Bref, il est urgent de se procurer ce livre-disque : il est d'ores et déjà en vente à la Caverne du dragon. Davantage de renseignements : sur le site officiel de Tichot et sur leur page MySpace

4 commentaires:

Anonyme a dit…

Vous êtes le premier site que je trouve où vous parler de la chanson "fleurs de tranchées" sur l'air du temps des cerises. je recherche cette chanson depuis longtemps, ma mère aimait la chanter et j'aimerai retrouver les paroles ainsi que leur auteur. merci pouvez vous m'aider

salson a dit…

L'auteur de la chanson est, semble-t-il, demeuré inconnu comme pour beaucoup de chansons de tranchée. Les paroles de la chanson sont en revanche dans le livre-CD de Tichot que vous pouvez commander sur leur site. Comme ça, vous pourrez même écouter la chanson...

Anonyme a dit…

bonjour
je m 'intéresse à cette auteur et cherche une chanson sur la guerre et plus particulièrement l violence de masse, les bombardements. Auriez vous des références( guerre 14-18)
merci

salson a dit…

Des chansons sur la violence de masse, il y en a eu et il y en a encore.
Dans l'album, Tichot reprend par exemple le Bois Leprêtre qui évoque des "Bavarois desséchés" sur des "arbres hachés". Il interprète également un poème d'Eugène Bizeau dans lequel le poète se révolte contre les destructions entrainées par la guerre.Le ton est plus optimiste et mystique dans "la prière des ruines" :
"Auprès d'un carrefour où le canon fit rage / Abattant et nivelant tout / Comme par un miracle en ce désert sauvage / Un calvaire est resté debout".
En espérant que cela peut vous être utile.

┄┄┄┄┄┄┄┄┄┄┄┄┄┄┄┄┄┄┄┄

> À FAIRE
1. Recopiez un passage de l'extrait de texte : commencez aux mots « L'auteur de la » et arrêtez-vous après « en a encore. ».
2. Pour chacune des affirmations suivantes, dites si elle concorde avec l'extrait de texte, oui ou non, en citant les mots qui le montrent : (a) le livre-disque est déjà vendu à la Caverne du dragon ; (b) l'auteur de la chanson « fleurs de tranchées » est connu ; (c) Tichot reprend le Bois Leprêtre dans l'album.
La liste qui suit n'a aucun lien avec l'extrait de texte.

> EXTRAIT DE DONNÉES
┄┄┄┄┄┄┄┄┄┄┄┄┄┄┄┄┄┄┄┄

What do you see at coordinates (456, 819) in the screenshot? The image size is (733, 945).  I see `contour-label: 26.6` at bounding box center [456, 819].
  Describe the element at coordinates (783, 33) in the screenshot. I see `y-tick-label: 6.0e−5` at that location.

┄┄┄┄┄┄┄┄┄┄┄┄┄┄┄┄┄┄┄┄

> RÉPONSES ATTENDUES
1.
L'auteur de la chanson est, semble-t-il, demeuré inconnu comme pour beaucoup de chansons de tranchée. Les paroles de la chanson sont en revanche dans le livre-CD de Tichot que vous pouvez commander sur leur site. Comme ça, vous pourrez même écouter la chanson...

Anonyme a dit…

bonjour
je m 'intéresse à cette auteur et cherche une chanson sur la guerre et plus particulièrement l violence de masse, les bombardements. Auriez vous des références( guerre 14-18)
merci

salson a dit…

Des chansons sur la violence de masse, il y en a eu et il y en a encore.

2.
(a) Oui : « il est d'ores et déjà en vente à la Caverne du dragon ».
(b) Non : « L'auteur de la chanson est, semble-t-il, demeuré inconnu ».
(c) Oui : « Dans l'album, Tichot reprend par exemple le Bois Leprêtre ».